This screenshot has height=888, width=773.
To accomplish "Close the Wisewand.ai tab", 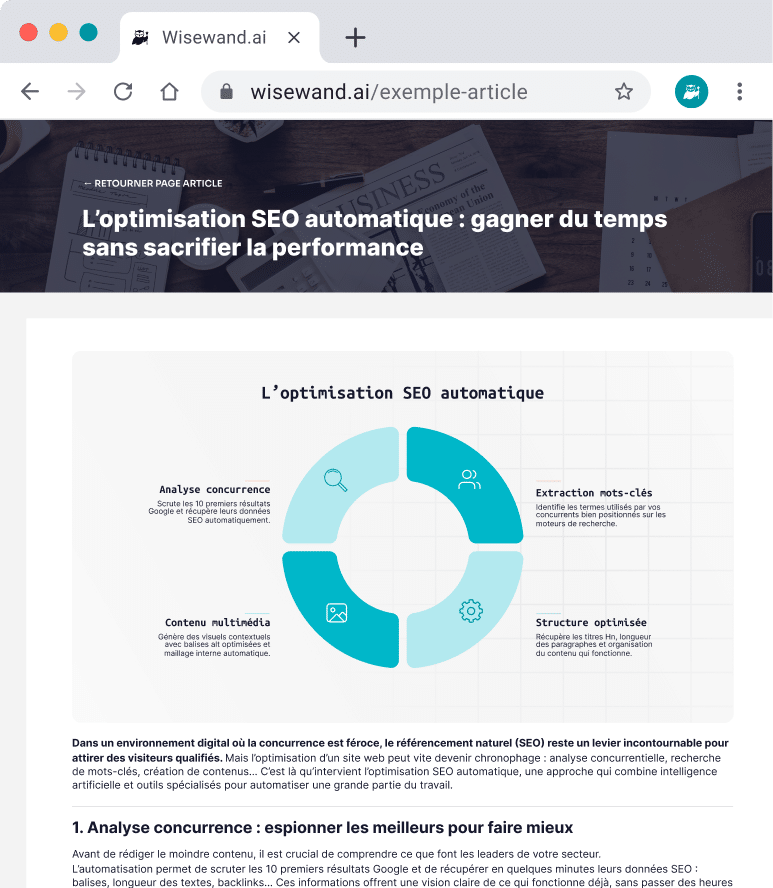I will click(x=294, y=38).
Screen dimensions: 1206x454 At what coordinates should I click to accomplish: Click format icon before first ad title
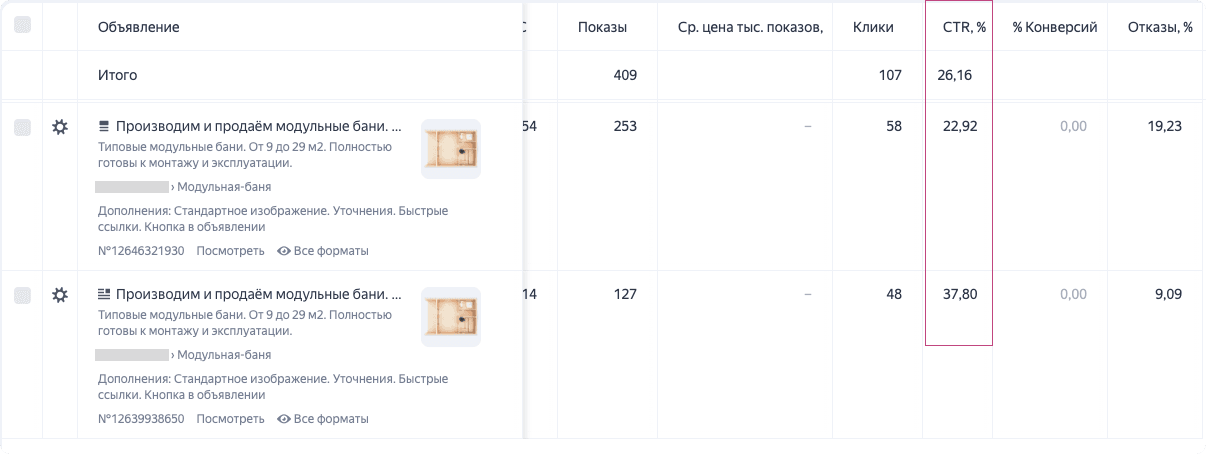[103, 127]
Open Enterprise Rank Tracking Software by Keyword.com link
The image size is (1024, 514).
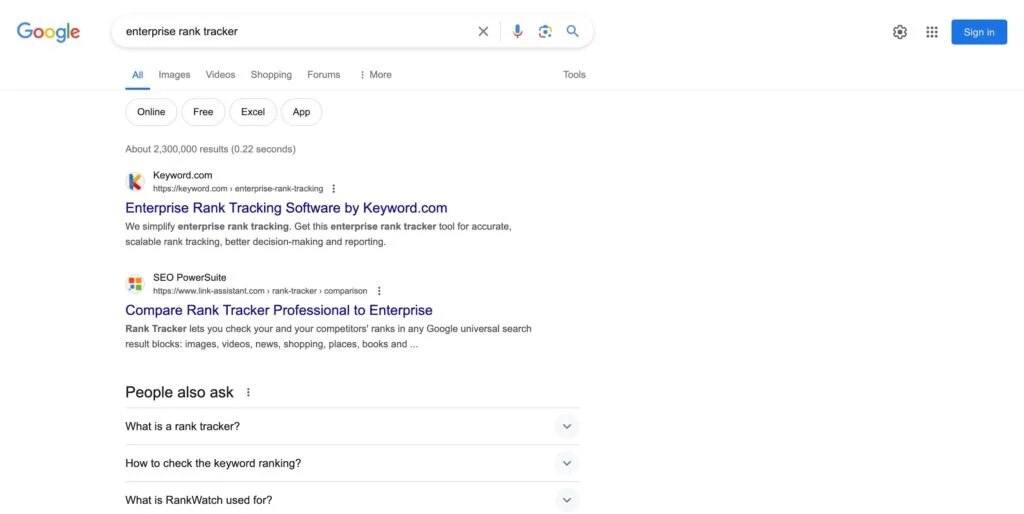[x=286, y=208]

AIM OF THE TASK: Only the lines from the one with "Screen dimensions: 1206x454" through the final line of the entries above should be transcribed, exactly and without pictures.

ANSWER SPACE:
Screen dimensions: 1206x454 At what coordinates should I click to accomplish: Click format icon before first ad title
[103, 127]
Open Enterprise Rank Tracking Software by Keyword.com link
The image size is (1024, 514).
[x=286, y=208]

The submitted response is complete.